> [WHAT TO DO]:
Print the data below line for line, changing nothing.

> [SUPPLIED INFORMATION]:
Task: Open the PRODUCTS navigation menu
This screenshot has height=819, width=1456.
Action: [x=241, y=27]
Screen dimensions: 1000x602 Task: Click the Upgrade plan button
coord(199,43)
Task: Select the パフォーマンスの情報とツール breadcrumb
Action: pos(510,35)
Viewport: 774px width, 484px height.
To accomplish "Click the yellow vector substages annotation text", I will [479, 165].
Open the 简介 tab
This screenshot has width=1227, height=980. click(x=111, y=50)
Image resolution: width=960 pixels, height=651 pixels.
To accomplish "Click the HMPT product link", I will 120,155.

> [EXERCISE ANSWER]:
Task: Open the PRODUCTS navigation menu
This screenshot has height=819, width=1456.
Action: [x=241, y=27]
Screen dimensions: 1000x602 Task: Click the Upgrade plan button
coord(199,43)
Task: Select the パフォーマンスの情報とツール breadcrumb
Action: pos(510,35)
Viewport: 774px width, 484px height.
To accomplish "Click the yellow vector substages annotation text", I will [479, 165].
Open the 简介 tab
This screenshot has width=1227, height=980. click(x=111, y=50)
Image resolution: width=960 pixels, height=651 pixels.
To accomplish "Click the HMPT product link", I will 120,155.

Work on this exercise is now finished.